▶ [Rows of pointing data]:
____________________
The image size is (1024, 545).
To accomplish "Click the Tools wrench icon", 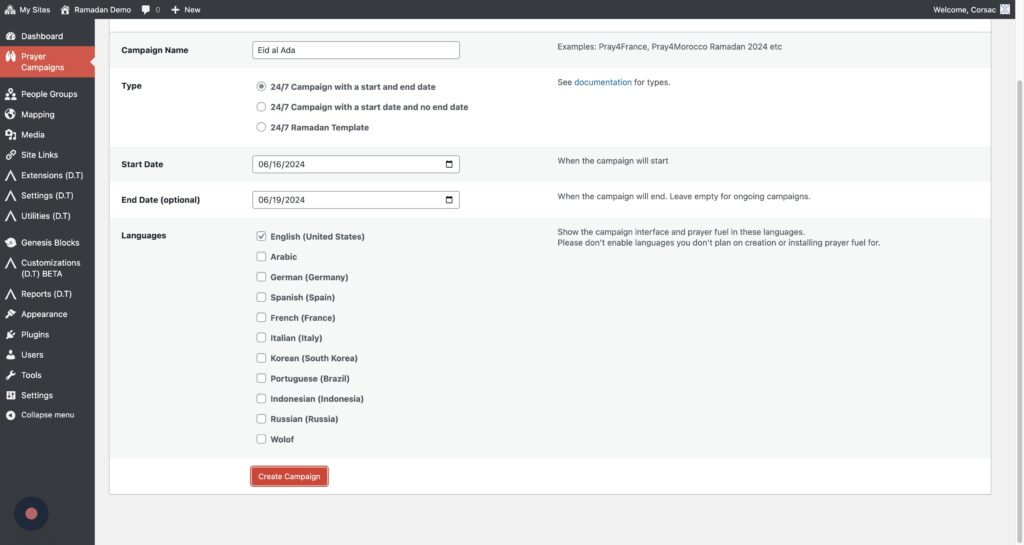I will (x=10, y=375).
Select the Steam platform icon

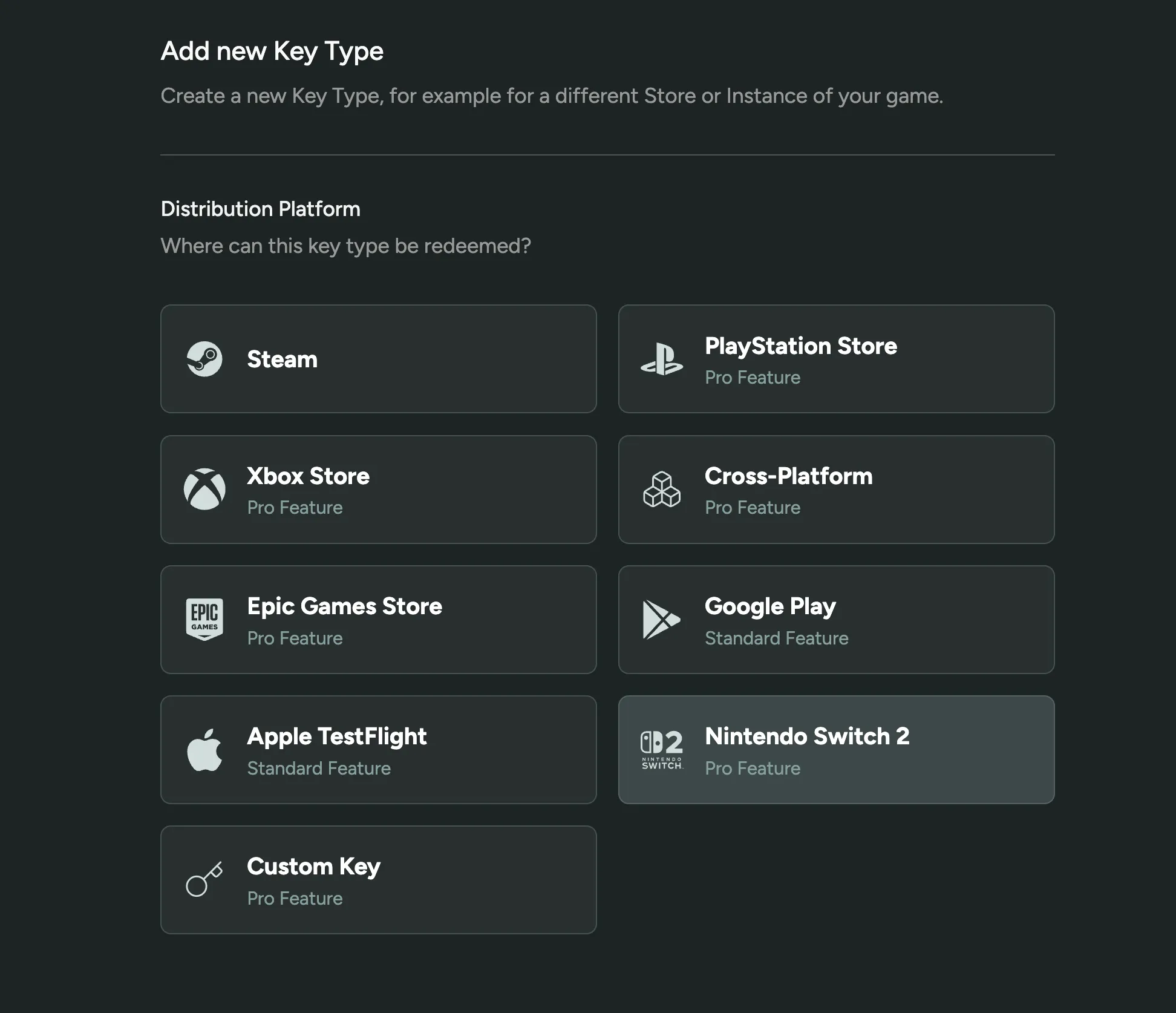tap(204, 358)
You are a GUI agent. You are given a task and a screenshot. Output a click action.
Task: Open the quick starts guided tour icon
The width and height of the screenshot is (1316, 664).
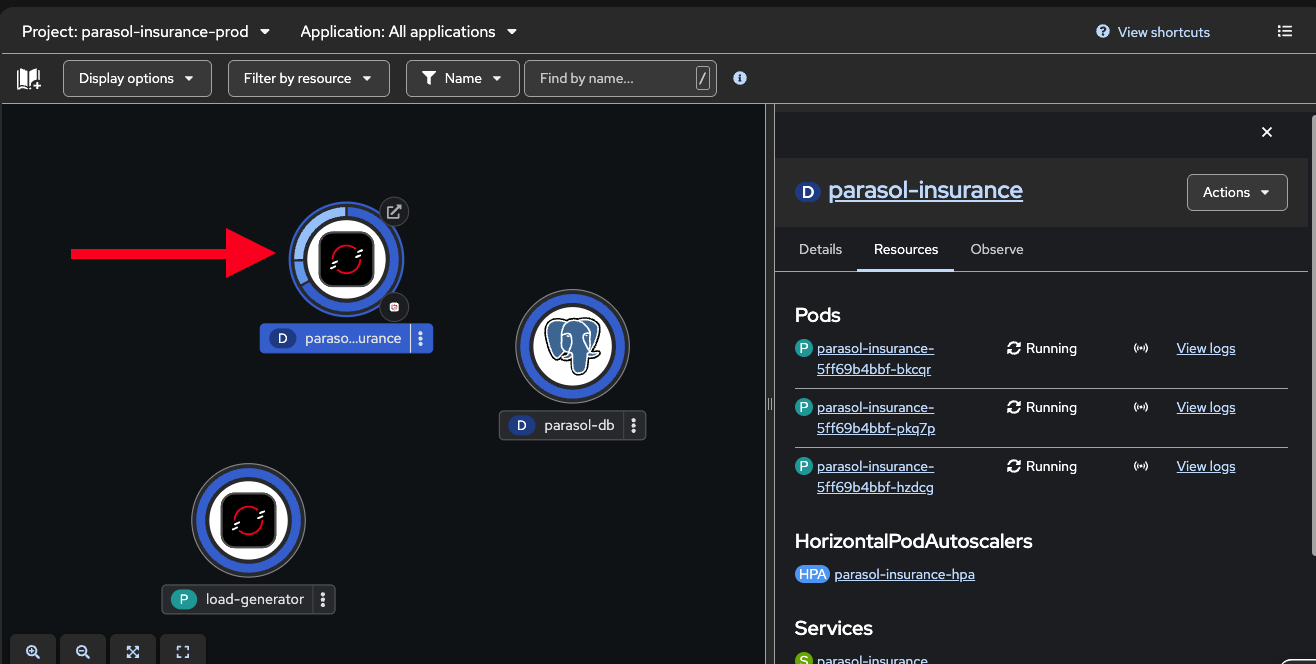[28, 78]
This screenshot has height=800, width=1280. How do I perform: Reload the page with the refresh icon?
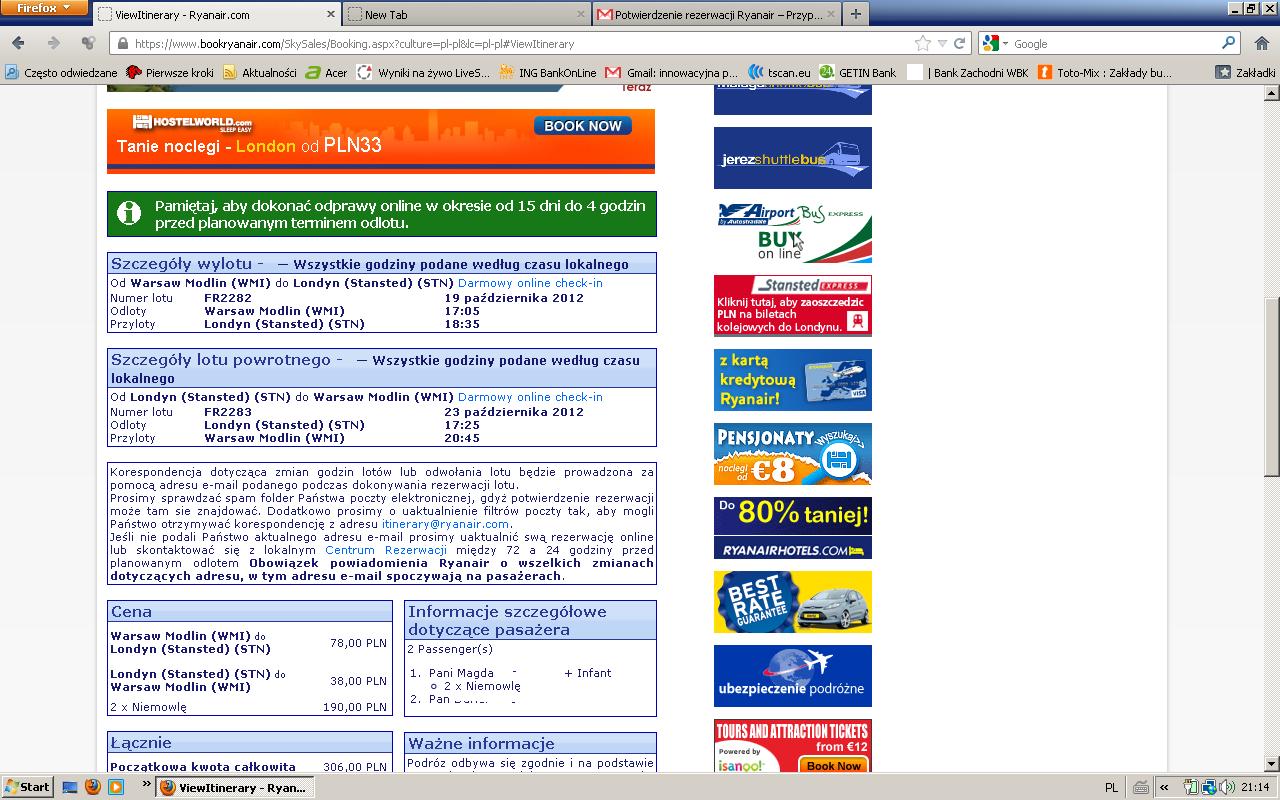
____________________
▶ [EXERCISE OBJECTIVE]: Please list every line of the material above that contains the string "screenshot", treating uppercase and lowercase as different.

▶ [ANSWER TO THIS TASK]:
You are a GUI agent. You are given a task and a screenshot. Output a click action.
The width and height of the screenshot is (1316, 664).
This screenshot has height=800, width=1280. How do I perform: Reload the page with the refresh icon?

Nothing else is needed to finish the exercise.